Again, when leadership reviews a balance sheet and notices a 3% increase in net patient revenue, they aren’t going to make the connection when they’re reviewing budgets and see a line item for insurance investigation or an increase in labor expense in the revenue cycle. They won’t make that connection unless it is pointed out to them.

It is important they know why insurance investigation is valuable before the project even begins. They should know that it will open brand new revenue streams while reducing costs associated with managing denials. It should be made clear that comprehensive insurance investigation is a strong tool when dealing with shrinking margins due to an increase in patient financial responsibility.

They should also get frequent updates on the progress and benefits of the effort. They should be informed of the outcomes and action items from the weekly meetings. That will reassure them that the project is being well managed and producing good results.

The most important portion of the meeting is where you get to say, “Comprehensive insurance investigation helped prevent 1,000 denials, which saved us $25,000 in rework. Furthermore, we found billable coverage on 200 encounters that had not been identified. That provided an additional $70,000 in net patient revenue!” While these numbers are made up, you get the point. If they understand the cost savings and revenue growth associated with the effort, they will be avid fans.

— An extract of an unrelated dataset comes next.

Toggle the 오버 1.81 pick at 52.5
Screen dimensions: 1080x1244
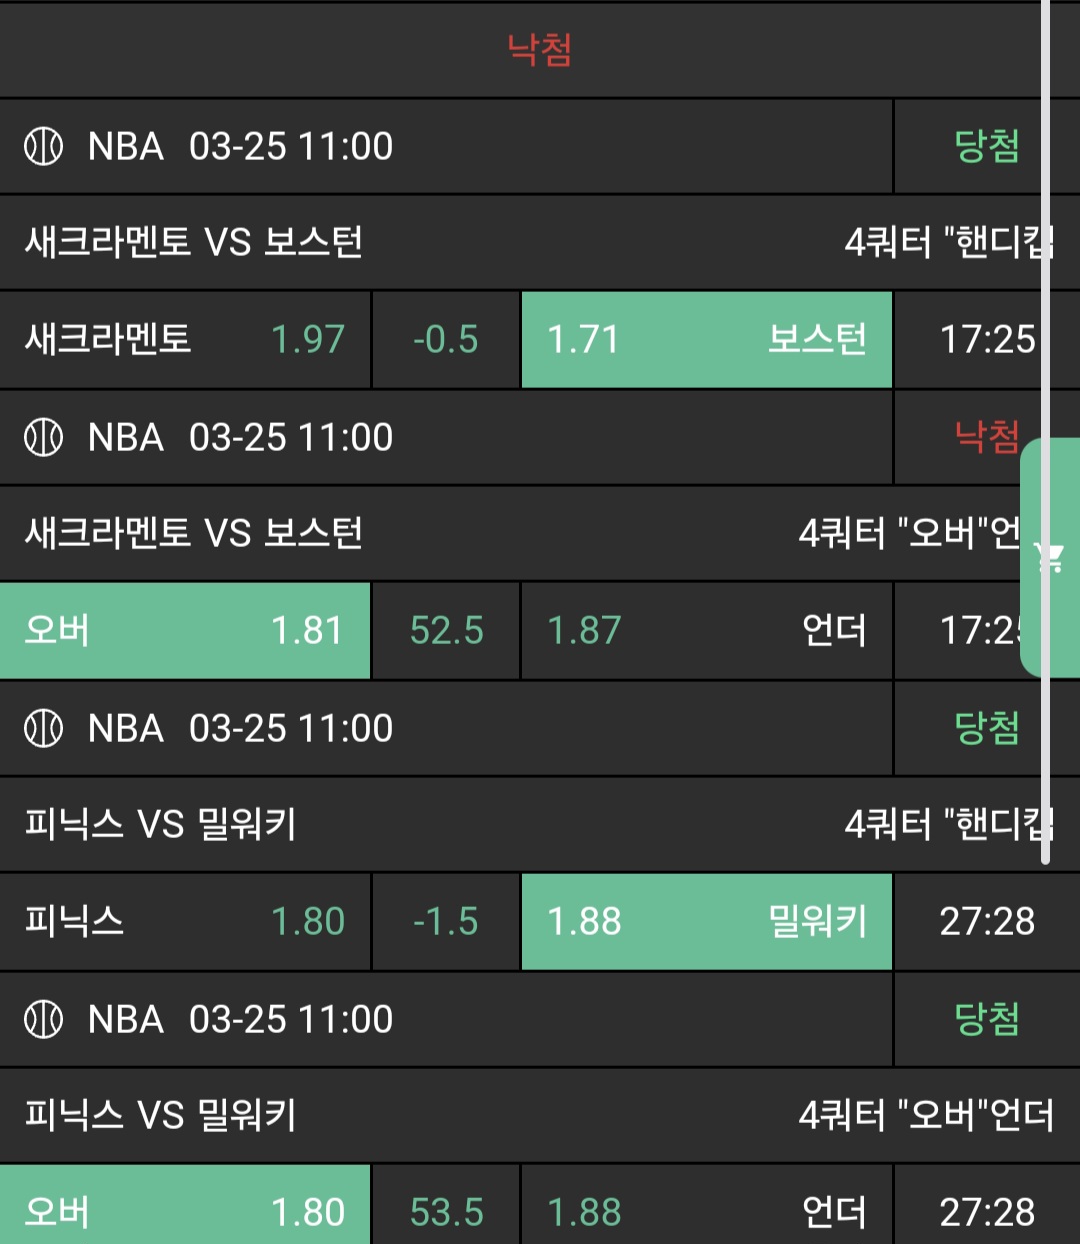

With executive buy-in, comprehensive insurance discovery will continue to get the financing and resources it needs to reduce denials and grow revenue indefinitely.


7. Never finish the project

With something like comprehensive insurance investigation, the project is never “done.” Implementation can be called complete, but the process will need to be continuously measured and managed to get the most out of it.

Decide what your definition of success is and measure it relentlessly. Continue to have meetings to discuss the results and areas for improvement. Your task force might grow and your core stakeholders might move on, but as long as comprehensive insurance discovery remains embedded in your culture, it will continue to bare the fruit of less denials and more revenue.